For the past few years I've hosted all my websites in a "special" way:
- Each website runs under its own UID.
- Each website runs a local thttpd / webserver.
- Each server binds to localhost, on a high-port.
- My recipe is that the port of the webserver for user "foo" is "$(id -u foo)".
- On the front-end I have a proxy to route connections to the appropriate back-end, based on the Host header.
The webserver I chose initially was thttpd, which gained points because it was small, auditable, and simple to launch. Something like this was my recipe:
exec thttpd -D -C /srv/steve.org.uk/thttpd.conf
Unfortunately thttpd suffers from a few omissions, most notably it doesn't support either "Keep-Alive", or "Compression" (i.e. gzip/deflate), so it would always be slower than I wanted.

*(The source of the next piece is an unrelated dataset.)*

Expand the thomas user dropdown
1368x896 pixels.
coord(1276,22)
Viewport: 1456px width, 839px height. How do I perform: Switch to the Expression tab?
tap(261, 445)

On the plus side it was simple to use, supported CGI scripts, and
served me well once I'd patched it to support X-Forwarded-For for IPv6 connections.
Recently I setup a server optimization site and was a little disappointed that the site itself scored poorly on Google's page-speed test. So I removed thttpd for that site, and replacing it with nginx. The end result was that the site scored 98/100 on Google's page-speed test. Progress. Unfortunately I couldn't do that globally because nginx doesn't support old-school plain CGI scripts.
So last night I removed both nginx and thttpd, and now every site on my box is hosted using lighttpd.
There weren't too many differences in the setup, though I had to add some rules to add caching for *.css, etc, and some of my code needed updating.
Beyond that today I've setup a dedicated docker host - which allows me to easily spin up containers. Currently I've got graphite monitoring for my random hosts, and a wordpress guest for plugin development/testing.
Now to go back to reading Off to be the wizard .. - not as good as Rick Cook's wizardry series (which got less good as time went on, but started off strongly), but still entertaining.